### Data
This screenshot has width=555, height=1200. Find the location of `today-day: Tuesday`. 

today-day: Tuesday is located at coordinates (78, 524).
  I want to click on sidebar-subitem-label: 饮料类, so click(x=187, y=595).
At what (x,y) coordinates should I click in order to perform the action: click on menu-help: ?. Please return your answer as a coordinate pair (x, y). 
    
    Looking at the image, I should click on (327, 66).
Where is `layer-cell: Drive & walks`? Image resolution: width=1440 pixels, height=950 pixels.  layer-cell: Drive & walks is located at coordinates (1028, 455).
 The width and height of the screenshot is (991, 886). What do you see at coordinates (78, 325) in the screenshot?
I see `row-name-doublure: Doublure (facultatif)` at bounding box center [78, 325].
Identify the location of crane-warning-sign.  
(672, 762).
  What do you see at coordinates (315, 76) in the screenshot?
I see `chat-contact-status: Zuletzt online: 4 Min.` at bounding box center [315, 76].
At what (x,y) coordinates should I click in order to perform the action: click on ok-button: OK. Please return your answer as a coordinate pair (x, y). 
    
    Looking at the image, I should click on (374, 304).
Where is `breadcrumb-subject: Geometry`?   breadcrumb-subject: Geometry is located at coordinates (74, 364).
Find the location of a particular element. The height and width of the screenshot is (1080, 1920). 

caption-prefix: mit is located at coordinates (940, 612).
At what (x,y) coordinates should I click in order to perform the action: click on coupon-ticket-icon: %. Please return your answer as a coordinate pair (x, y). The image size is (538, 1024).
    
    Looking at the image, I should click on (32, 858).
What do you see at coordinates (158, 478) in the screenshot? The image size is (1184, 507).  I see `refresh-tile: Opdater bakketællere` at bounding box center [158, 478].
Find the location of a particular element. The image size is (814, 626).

### Your assignment
Revise all of the records above by replacing each "coordinate pair" with "point" and leaving the rest unchanged.

### Exercise output
This screenshot has width=555, height=1200. Find the location of `today-day: Tuesday`. 

today-day: Tuesday is located at coordinates (78, 524).
  I want to click on sidebar-subitem-label: 饮料类, so click(x=187, y=595).
At what (x,y) coordinates should I click in order to perform the action: click on menu-help: ?. Please return your answer as a point (x, y). 
    
    Looking at the image, I should click on (327, 66).
Where is `layer-cell: Drive & walks`? Image resolution: width=1440 pixels, height=950 pixels.  layer-cell: Drive & walks is located at coordinates (1028, 455).
 The width and height of the screenshot is (991, 886). What do you see at coordinates (78, 325) in the screenshot?
I see `row-name-doublure: Doublure (facultatif)` at bounding box center [78, 325].
Identify the location of crane-warning-sign.  
(672, 762).
  What do you see at coordinates (315, 76) in the screenshot?
I see `chat-contact-status: Zuletzt online: 4 Min.` at bounding box center [315, 76].
At what (x,y) coordinates should I click in order to perform the action: click on ok-button: OK. Please return your answer as a point (x, y). 
    
    Looking at the image, I should click on (374, 304).
Where is `breadcrumb-subject: Geometry`?   breadcrumb-subject: Geometry is located at coordinates (74, 364).
Find the location of a particular element. The height and width of the screenshot is (1080, 1920). 

caption-prefix: mit is located at coordinates (940, 612).
At what (x,y) coordinates should I click in order to perform the action: click on coupon-ticket-icon: %. Please return your answer as a point (x, y). The image size is (538, 1024).
    
    Looking at the image, I should click on (32, 858).
What do you see at coordinates (158, 478) in the screenshot? The image size is (1184, 507).  I see `refresh-tile: Opdater bakketællere` at bounding box center [158, 478].
Find the location of a particular element. The image size is (814, 626).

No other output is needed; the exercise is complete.